断章その2

第42話 休日とたこ焼き器

 俺たちが家でたこ焼きのような物を作る事になったのは、芳佳の思い付きと気まぐれに俺が乗っかったためだ。

 その日は久々の休日で、俺も芳佳も朝は家でまったり過ごしていたのだ。たまたまテレビを付けた時に丁度ご当地グルメをやっていて、それでたこ焼きの紹介をやっていたのだ。芳佳は興味深そうに、食い入るようにたこ焼きを眺めていた。

 そして昼前。芳佳は近所のスーパーに繰り出した。二人で古新聞やチラシを整理していた折に、クーポン券か割引券の類を発掘したのだ。しかもよく見れば、近所にあるスーパーを対象にしたやつだった。
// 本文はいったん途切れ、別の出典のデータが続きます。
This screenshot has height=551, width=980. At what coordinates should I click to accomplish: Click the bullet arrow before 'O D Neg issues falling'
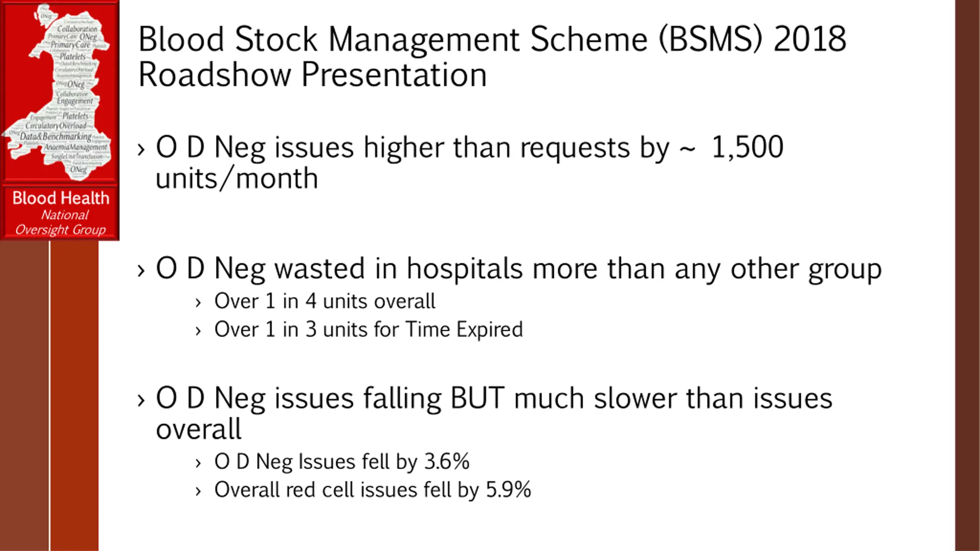tap(141, 400)
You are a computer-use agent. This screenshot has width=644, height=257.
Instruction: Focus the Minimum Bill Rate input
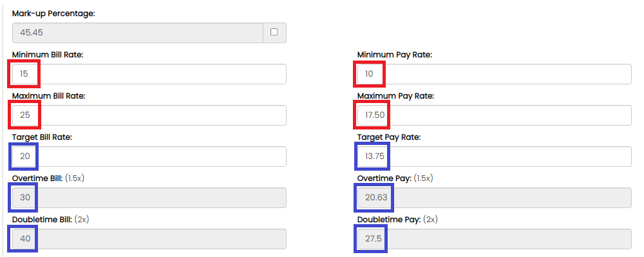[149, 74]
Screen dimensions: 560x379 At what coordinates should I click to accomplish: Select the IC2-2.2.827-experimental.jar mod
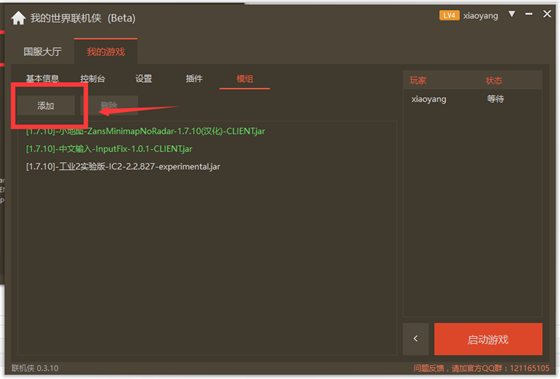coord(123,166)
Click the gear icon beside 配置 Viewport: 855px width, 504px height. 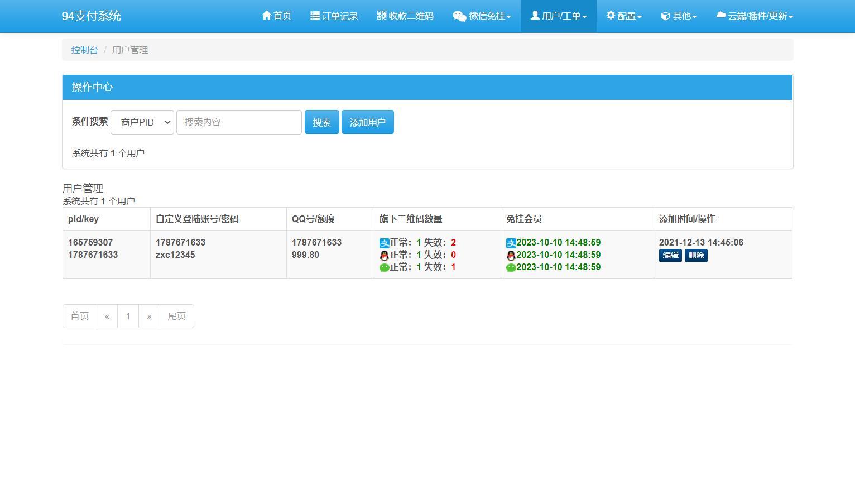610,16
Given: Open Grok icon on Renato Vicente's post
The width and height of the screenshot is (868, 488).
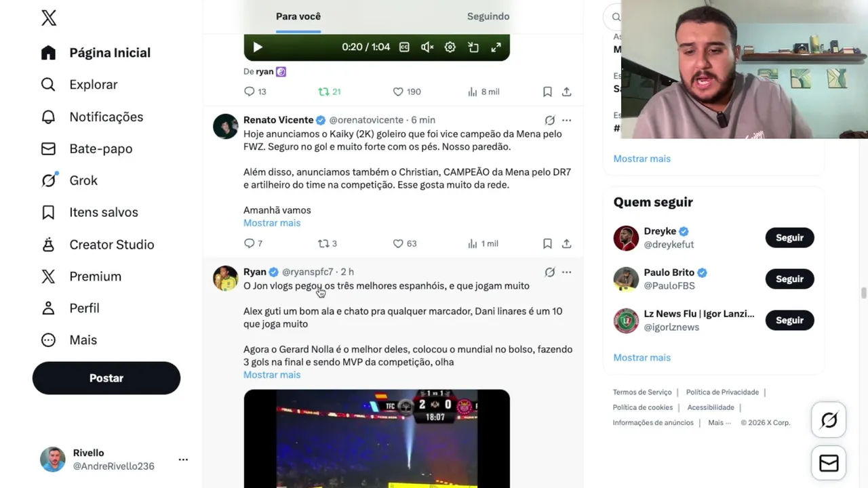Looking at the screenshot, I should click(550, 120).
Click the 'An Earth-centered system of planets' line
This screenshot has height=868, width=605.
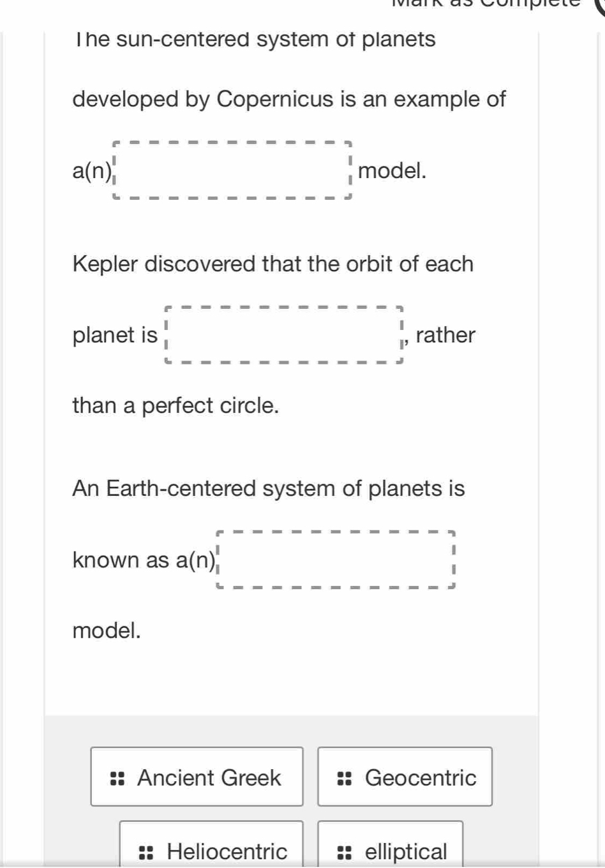(x=269, y=489)
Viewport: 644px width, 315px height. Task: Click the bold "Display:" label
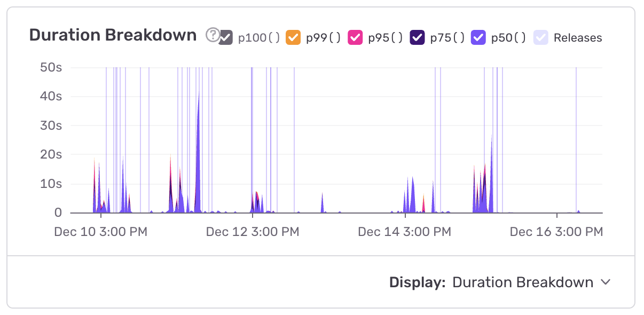pos(417,282)
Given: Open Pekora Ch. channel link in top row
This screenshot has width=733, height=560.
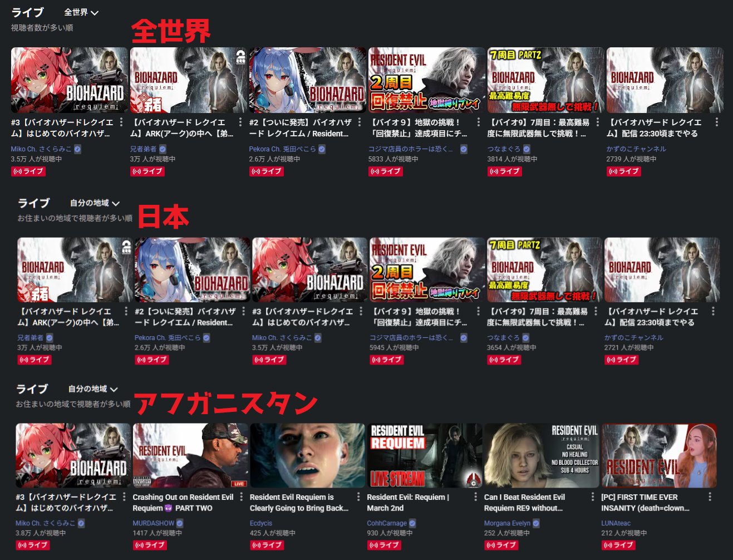Looking at the screenshot, I should (x=282, y=149).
 もちろんと言うべきか、そのクーポン券は芳佳にそのまま渡した。

 彼女との同居生活が始まってはや半月が経過している。そんな中で、俺たちの間でも役割分担も何となく出来ていた。食品や日用品の買い物は、今やほぼほぼ芳佳の役目になっていたのだ。俺も全く買い物をしないわけでは無いが、お米とかお肉とか野菜の類は彼女の方が安値で買う事が多いので、その辺は大体お任せしてしまっている。
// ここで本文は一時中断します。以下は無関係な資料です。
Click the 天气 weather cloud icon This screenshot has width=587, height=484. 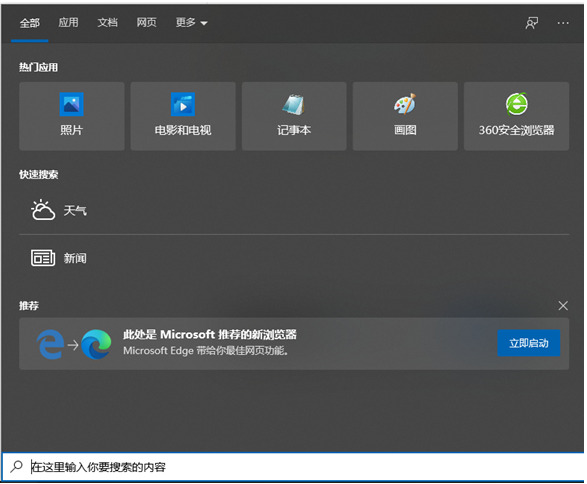[x=43, y=210]
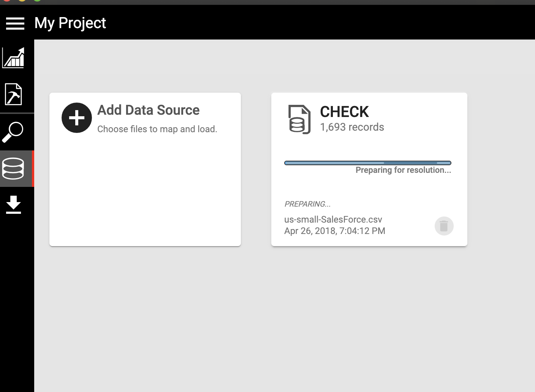Click the 'Preparing for resolution...' message
The image size is (535, 392).
[x=403, y=170]
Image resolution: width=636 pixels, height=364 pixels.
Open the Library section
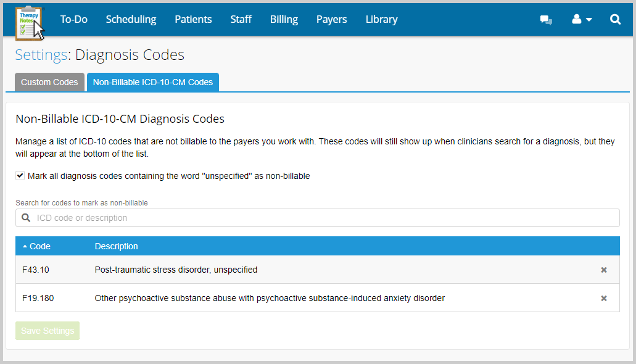[381, 20]
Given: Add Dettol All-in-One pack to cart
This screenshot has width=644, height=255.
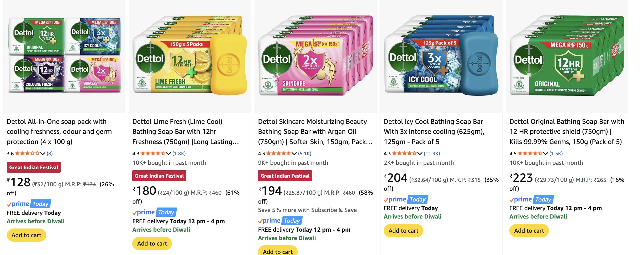Looking at the screenshot, I should point(27,235).

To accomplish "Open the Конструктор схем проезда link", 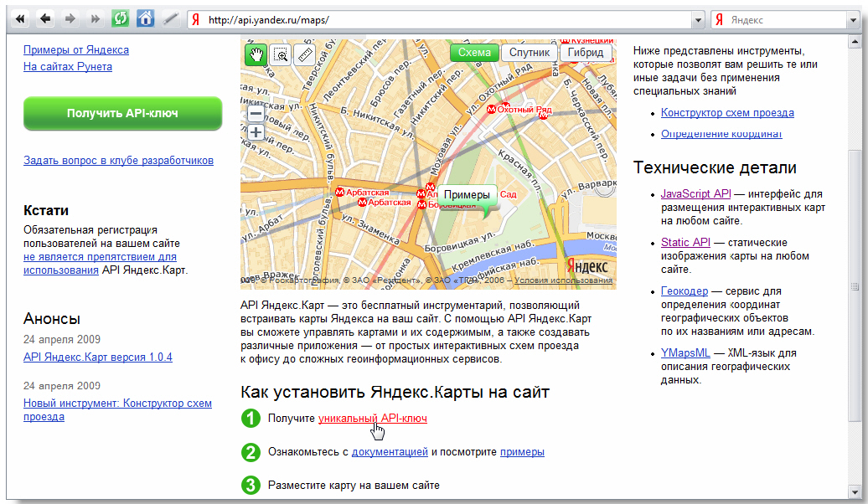I will [x=726, y=113].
 というよりも、たまに俺が買い物をすると、「もっと安くで買えたはずなのに勿体ないわ」と言われる事も度々あったくらいだ。


 さてその芳佳が帰宅したとき、野菜や肉類と一緒に、たこ焼き粉やボイルタコを購入していたのだ。


「芳佳ちゃん。たこ焼き粉とかあるけれど、どうしたの?」

「朝のテレビを見ていたら、何か急にたこ焼きが食べたくなったの。それに、たこ焼き粉も安かったから……」


 俺が質問すると、芳佳は素直に答えてくれた。厳密には、ちょっと照れたような表情で、頬に手を当てて上目遣い気味だったけれど。要するに、今日の芳佳も可愛かったって事だ。


「たこ焼きかぁ……でも俺、最近作ってないけど」


 多分これはたこ焼きを作ろうぜ、という流れだろうな。そんな風に思いながら俺は呟いた。俺自身、最後にたこ焼きを作ったのがいつだったのか、もう思い出せない。実家にいた頃は義弟やその友達の為に作ったような気もするから、十年近く前の事だろうか。

 それはそうと、総菜のたこ焼きそのものではなくて、たこ焼き粉とかを買ってくるのが、何となく芳佳らしいと思った。

 まぁ、彼女は妖狐だから、人間用のたこ焼きを食べられないというだけなのかもしれないけれど。


「直也君が出来なくても大丈夫。私、たこ焼きとかラヂオ焼きなら何度か作った事があるもん。えへ、生まれも育ちも大阪だから」

「芳佳ちゃんは地元民だもんねぇ。俺は姫路出身だけど……そりゃあまぁ関西だからたこ焼きとは馴染み深いよ」


 むしろたこ焼きよりも、たこ焼きのご先祖様(?)である赤石焼きに縁深いかもしれないな。というか芳佳が言っていたラヂオ焼きって何だろう。

 せめてラヂオ焼きの事だけでも聞こうかな。そう思っている間にも、芳佳は具材の下ごしらえをすると言って台所に向かってしまった。

 俺はそんな芳佳をしばらく見つめていたが、台所の隅にあるたこ焼き器を探し始めた。通電式の、一度に二十四個たこ焼きが作れるやつだ。俺自身、特段タコパをするようなつては無かった。とはいえだからと言って、たこ焼き器を購入しない理由にはならないだろう。

 ただまぁ、今回は芳佳と二人でたこ焼きを作るのだ。狐ってタコとか食べて大丈夫なのか、そもそも作ったとしても二人で食べきれるのか。その辺は少しだけ気になってしまった。

 だけどたこ焼き器を取り出しているうちに俺も何かワクワクしてしまい、まぁなるようになると思い始めたのだった。


 ちなみにラヂオ焼きはたこ焼きのご先祖様で、牛スジをたこ代わりに入れて焼くものだった。流石に今回は牛スジが無かったので、ラヂオ焼きは作れなかったけれど。今度タコパ(?)した時に作ってみるのも面白いかも、と思った。


※本文中のキツネがたこ焼きを食べる描写は小説上の表現です。